None of this is particularly new. It is rather old and tired. The derogation of the ritual and ceremonial in favor of the ethical has a storied past, all of it ending the same way. More religious denominations than we can easily keep track of – Jewish and otherwise – hoped to revitalize interest by accentuating good character, or (more recently) good deeds. Think, in modern times, of Felix Adler’s (said to having been inspired by a Berlin lecture by Rav Yisroel Salanter) Ethical Culture, and what is left of it. Consider the attempts by the mainline Protestant denominations move towards social justice as their primary concerns. Or the elevation of so-called tikun olam as the only principle of faith of the Jewish heterodox movements. What they all share is younger people stampeding out the door, fossilizing those who remain behind. Without coupling character and social action with responsibility to a personal Creator, too many give up on the entire enterprise of religion. We have very little reason to believe that all those who have fled from religion are better people, or have succeeded in making ours a better world. Meanwhile, the only group within Judaism that is growing is Orthodoxy, with its insistence on G-d centeredness. And in the Christian world, the fastest growing group are Pentacostals, who distinguish themselves for seeking an immediate, strong connection with G-d.

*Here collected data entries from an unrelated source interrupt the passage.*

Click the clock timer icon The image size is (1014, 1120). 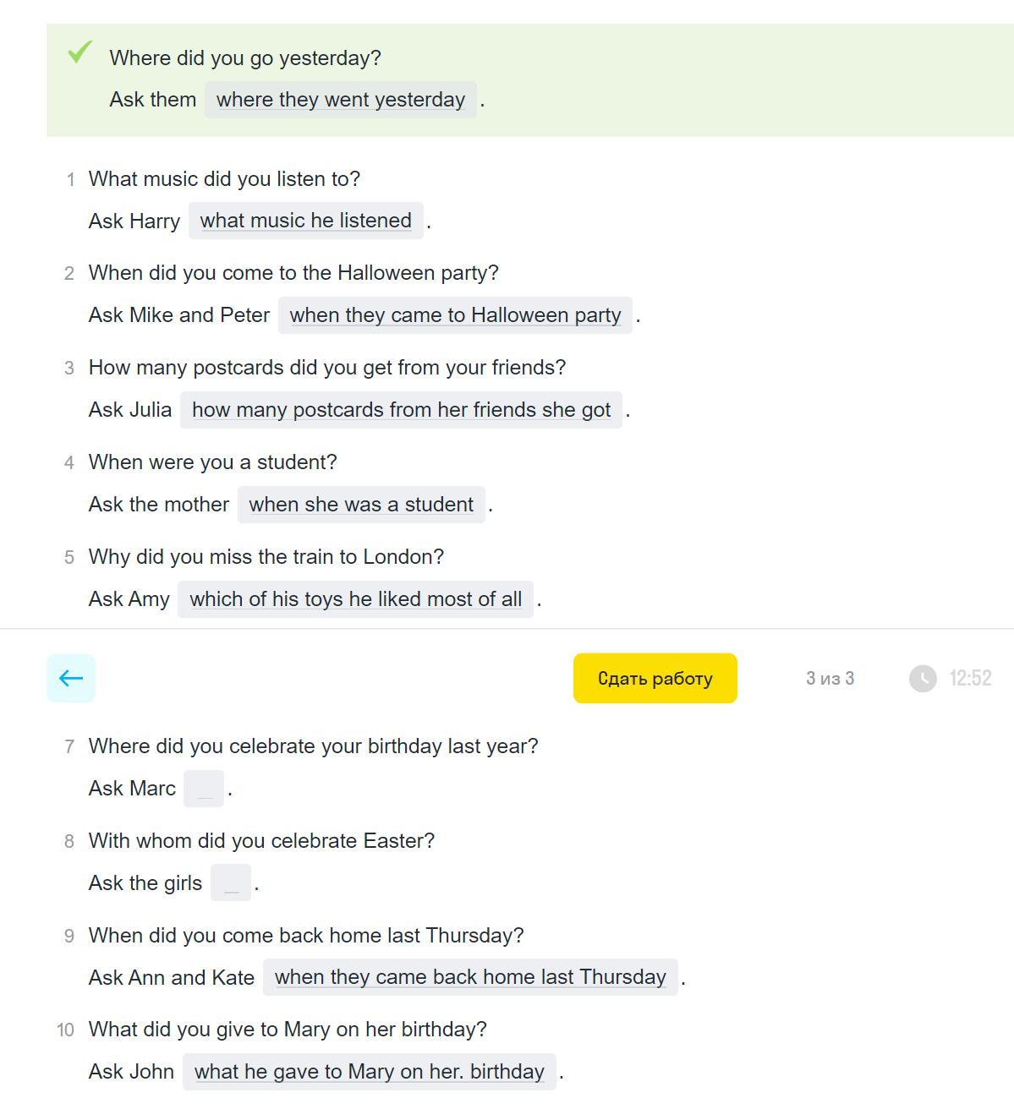[x=923, y=678]
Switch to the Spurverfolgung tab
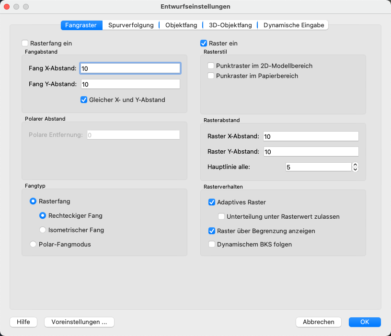Viewport: 391px width, 336px height. (x=131, y=25)
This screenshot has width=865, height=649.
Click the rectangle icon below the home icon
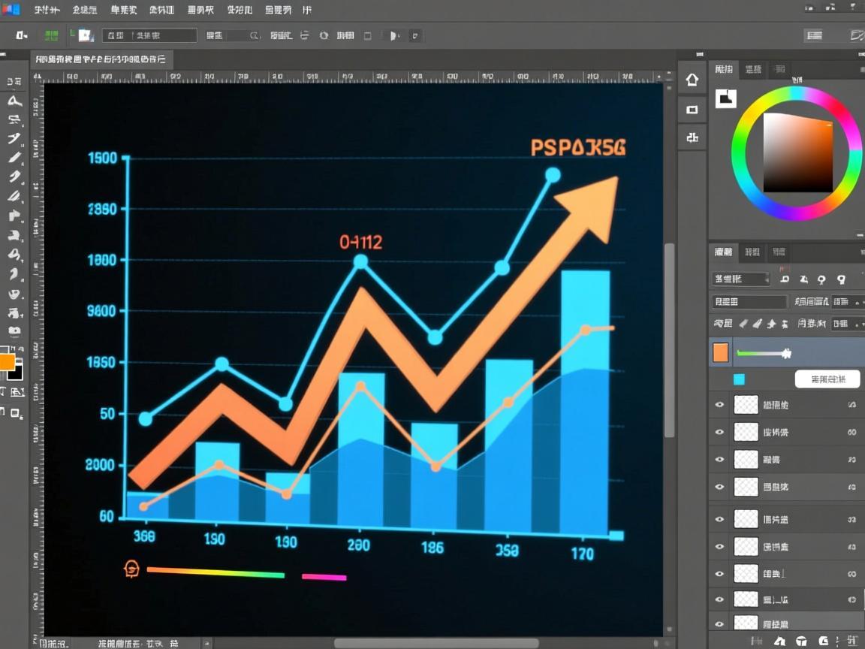(x=692, y=110)
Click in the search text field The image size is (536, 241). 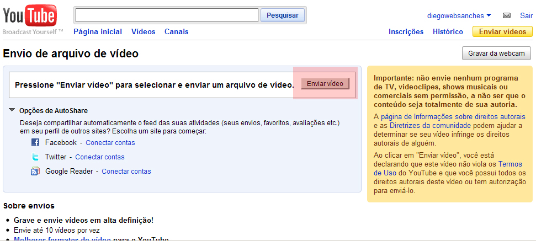(167, 15)
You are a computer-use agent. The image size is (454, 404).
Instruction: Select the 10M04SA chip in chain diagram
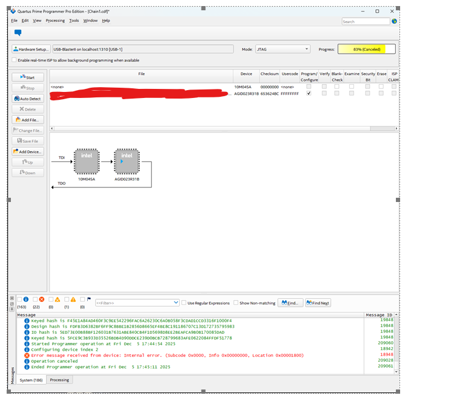[x=85, y=161]
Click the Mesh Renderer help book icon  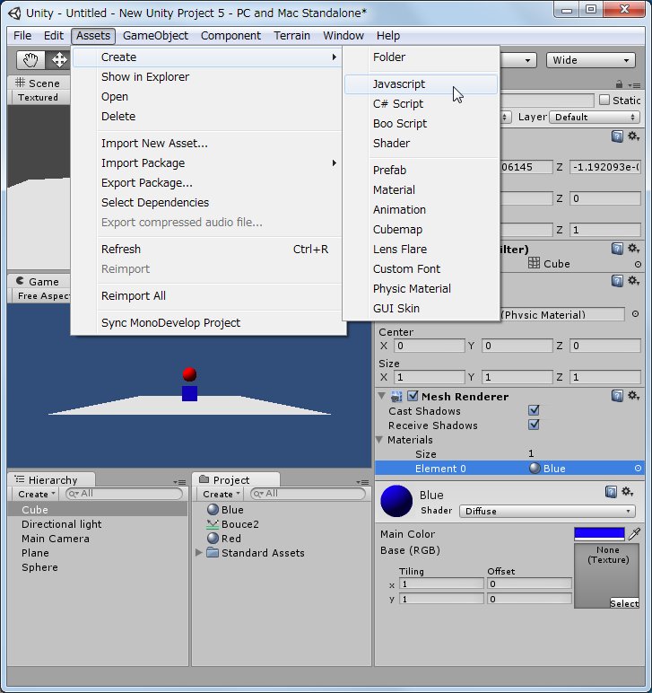coord(618,396)
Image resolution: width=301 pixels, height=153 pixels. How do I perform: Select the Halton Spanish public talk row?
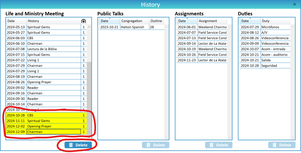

Hartman is also so….incredibly wrong on the intellectual level. The words that stood and stand before the baal tefilah for centuries – שויתי ה לנגדי תמיד (Tehillim 16:8) cannot possibly be rendered, “I have set Hashem before me some of the time.” Hartman would certainly cheer Rambam (Shemonah Perakim), who insisted that the development of an ethical character should optimally become a natural part of one’s personality, rather than a response to Divine command. The same Rambam, however, wrote (Hilchos Teshuvah 10:3)
What is the proper love of Hashem? It is that a person should love Hashem with an extraordinarily great, strong love, so that his soul is connected to Him through love, to the point that he is preoccupied with Him at all times…
Hardly a second-place finish.
Is ethical development really the summum bonum of Yiddishkeit? When the Khazar king argues something similar to the chaver (pointing to the same lines from the prophet that Hartman does, expressing Hashem’s preference for proper character over a surfeit of Temple offerings), the latter explains that Judaism has two chief goals. The first, earlier goal that must be achieved is the creation of the ethical individual. Having attained that goal, the Jew is then positioned to achieve the next goal: becoming more G-d-like, through the performance of myriad mitzvos.
For good measure, we’ll throw in the Ibn Ezra to Tehillim 84:6, “Praiseworthy …[are] those with paths in their hearts,” who explains that those paths focus on a single goal – getting close to Hashem.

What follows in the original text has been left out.